"We are still in the middle of this pandemic, we all wish it weren't, but we are not at an endemic stage," said WHO Covid chief Maria Van Kerkhove. .

During a question and answer session on social networks, she announced that she had contracted the virus herself, and is in quarantine in the United States.

From Geneva, Michael Ryan, the WHO's emergency manager, added: "I don't think we are close to an endemic situation with this virus".

"It's not yet fully following a temporal cadence, or a seasonal pattern, (...) and so the disease remains quite volatile," he said during the session.

"It is still capable of causing large epidemics as we have seen, and even in populations that have been previously exposed," he said.

Mr Ryan stressed that when a disease becomes endemic it does not mean that the disease is not serious.

"TB is endemic, malaria is endemic... they kill millions of people every year. Please don't think endemic means 'it's over' and 'it's mild'," a- he insisted.

Once certain diseases become, over time, endemic, he also said, they tend to become childhood diseases, such as measles and diphtheria.
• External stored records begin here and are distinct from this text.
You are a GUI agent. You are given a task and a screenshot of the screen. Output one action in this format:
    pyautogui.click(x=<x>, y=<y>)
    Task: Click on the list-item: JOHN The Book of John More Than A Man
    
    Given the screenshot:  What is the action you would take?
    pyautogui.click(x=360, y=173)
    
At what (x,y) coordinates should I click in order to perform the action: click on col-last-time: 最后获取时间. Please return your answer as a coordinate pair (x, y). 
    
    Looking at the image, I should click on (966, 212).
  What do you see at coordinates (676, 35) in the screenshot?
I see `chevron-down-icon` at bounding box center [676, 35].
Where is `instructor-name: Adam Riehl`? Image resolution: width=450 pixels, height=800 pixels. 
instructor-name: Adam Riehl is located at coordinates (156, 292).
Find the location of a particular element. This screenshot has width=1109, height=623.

But if vaccination levels drop in the population - as is the case with measles, "we see epidemics picking up again because protection levels in the population drop," the WHO official observed.

The WHO Emergency Committee on Covid-19 was unanimous this week in believing that this was not "the time to let our guard down".

The organization's director general, Tedros Adhanom Ghebreyesus, therefore maintained the public health emergency of international concern for Covid-19 on Wednesday, the WHO's highest alert level.

According to the latest weekly report on the epidemiological situation published by the WHO on Tuesday, the number of Covid cases continued to fall for the third week in a row.

The number of deaths also fell compared to the previous week.